The past few weeks I talked about ways to stay fit and avoid gaining 150 lbs while quarantined with stockpiles of canned ravioli and buckets of cookie dough ice cream. 

I’m taking it back. All of it. 

Well, except for the canned ravioli comment. That’s literally all of us.

Because while I try to remain optimistic regardless of rain, snow, locusts and global catastrophes, I’m losing this battle. 

I feel as if I’m constantly fighting off a wet blanket of depression – one of the weighted kind that’s heavy to begin with.
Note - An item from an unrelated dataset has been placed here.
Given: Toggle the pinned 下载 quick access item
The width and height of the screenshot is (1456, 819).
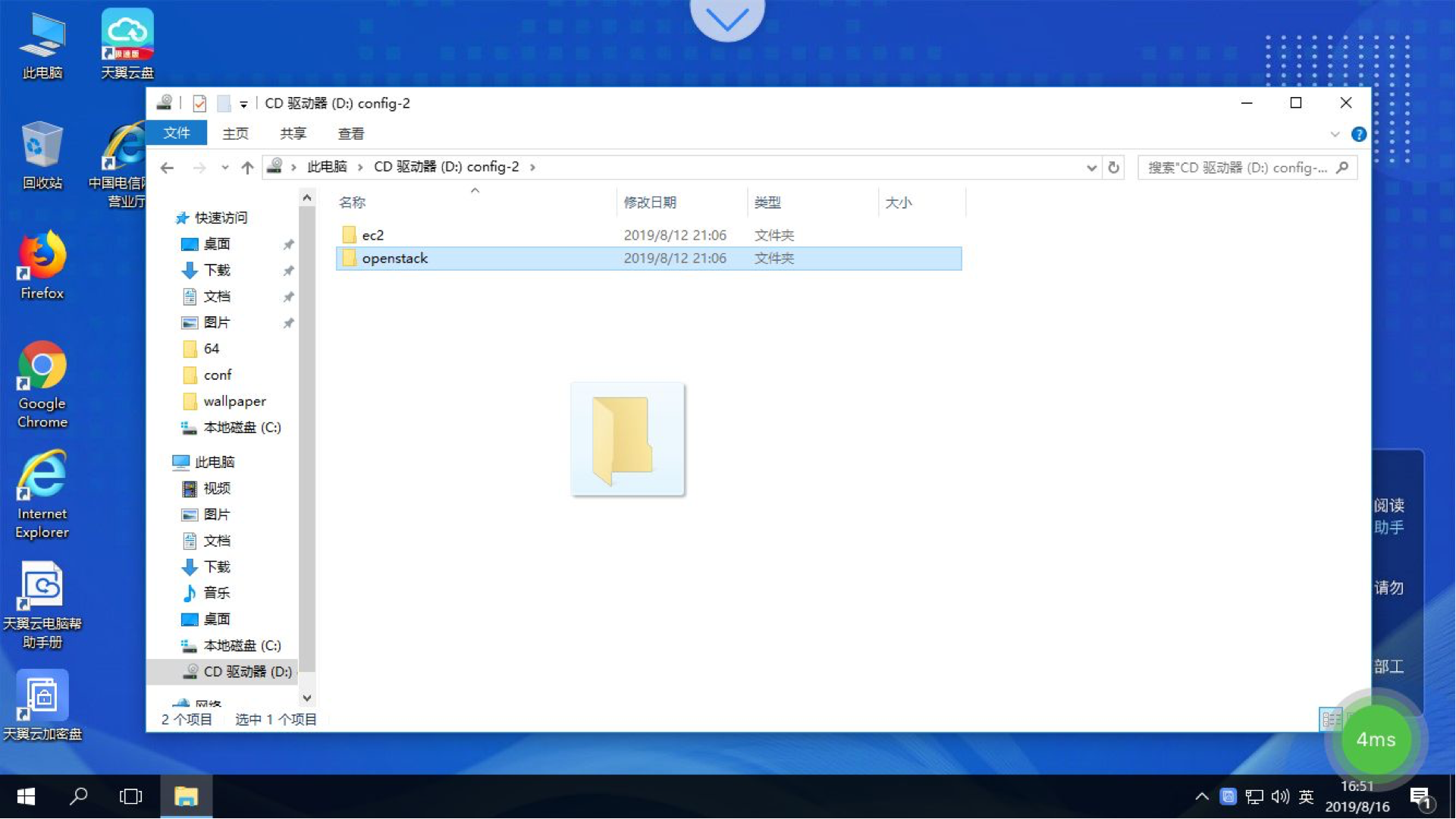Looking at the screenshot, I should pos(288,270).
I can lift off a corner or two but it’s not long before the whole king-sized weight crashes on me the minute I let down my guard.
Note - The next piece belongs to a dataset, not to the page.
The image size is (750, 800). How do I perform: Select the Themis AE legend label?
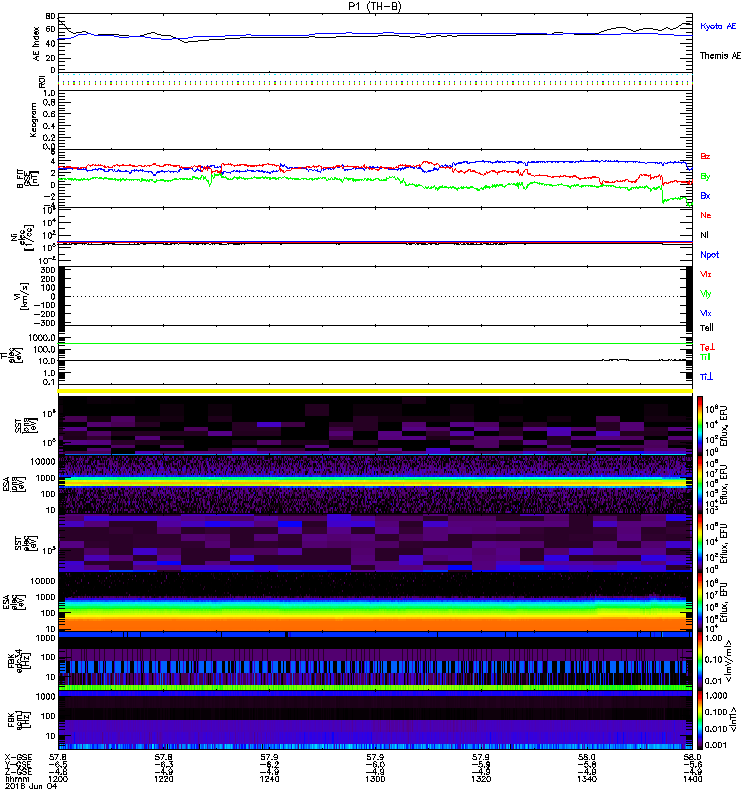(x=720, y=56)
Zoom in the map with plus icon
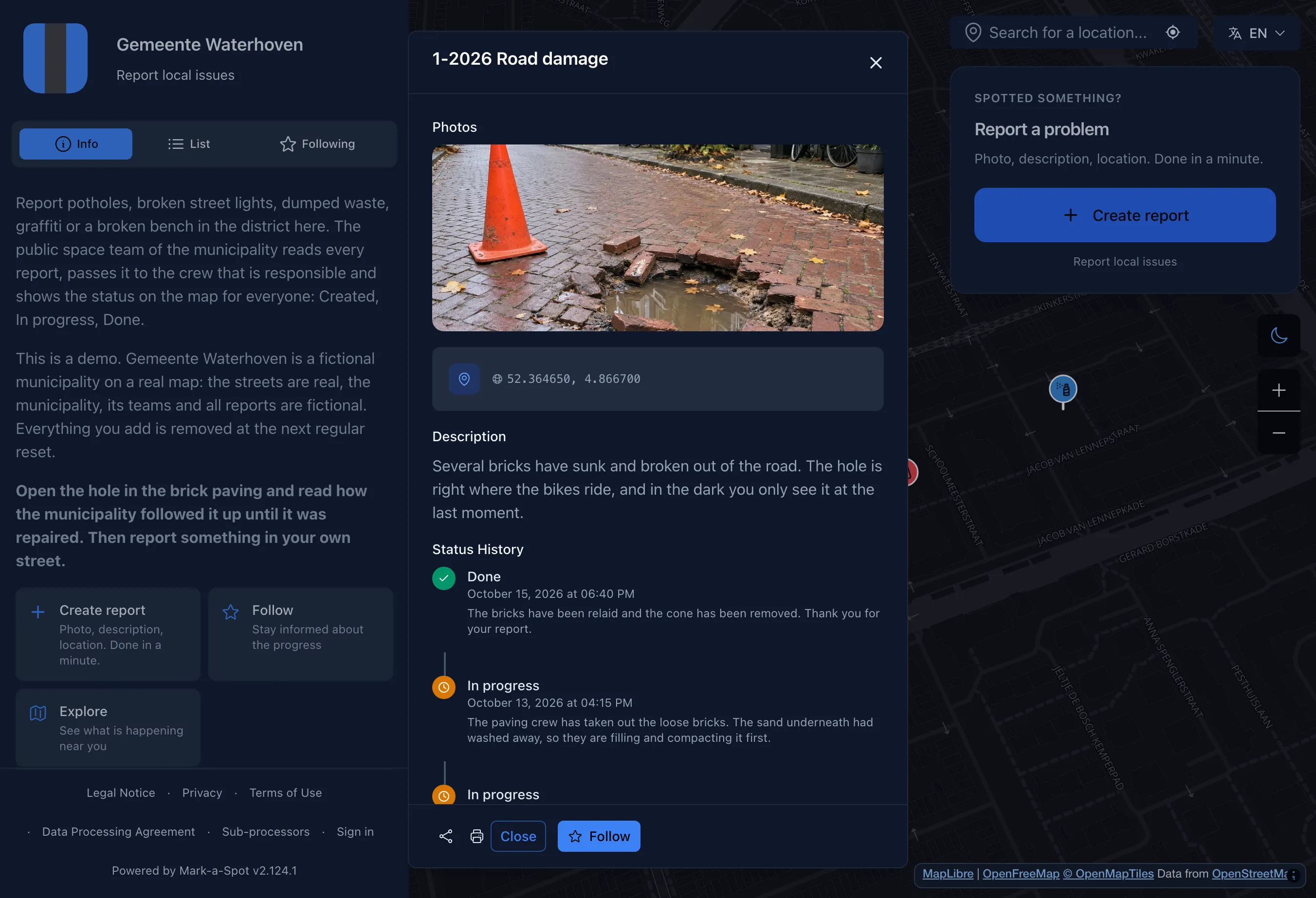This screenshot has width=1316, height=898. tap(1279, 390)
As much as I try to make light of all this mess, it’s slowly seeping into my system… like when you sit on a wet bench but don’t realize it until it creeps its way into your pants and you stand up and everyone laughs because you have a ginormous wet spot on your butt.

Like that.

Can you relate?

If so, the (sort of) good news is we’re not alone.

Turns out, not being about to live life as we knew it four weeks ago (let’s have a moment of silence for that lost era) triggers an actual grieving process.

We are grieving the loss of economic stability, our ability to move around freely and the ability to participate in life’s milestones in person. 

To make matters worse, many of us (*raises hand*) feel guilty because we know others are having a way worse time than us.

But experts say “loss is loss,” regardless of the size (see the above link for details).

The (kinda) good news: It’s totally normal. 

Give yourself some slack. 

Take care of yourself the best you can.

But don’t beat yourself up for not being productive/ not working out and/or for eating half the emergency rations you’ve stored in front of your secret stash of toilet paper in your bedroom closet.

Yup, I see you. 

So if you gain a few pounds (as I’m sure I have by now)… let it go. (Yes, it’s still me, I haven’t been taken over by an extraterrestrial.)

Personally, I’ve stopped weighing myself to avoid putting more pressure on myself because I can’t get to the gym. 

Perspective, my friend. It’s what this situation gives us.

Having said that, I wanted to awkwardly segue here a way to unkink tight muscles from being less active than normal… foam rolling.

Stretching is great but using a foam roller works muscles differently.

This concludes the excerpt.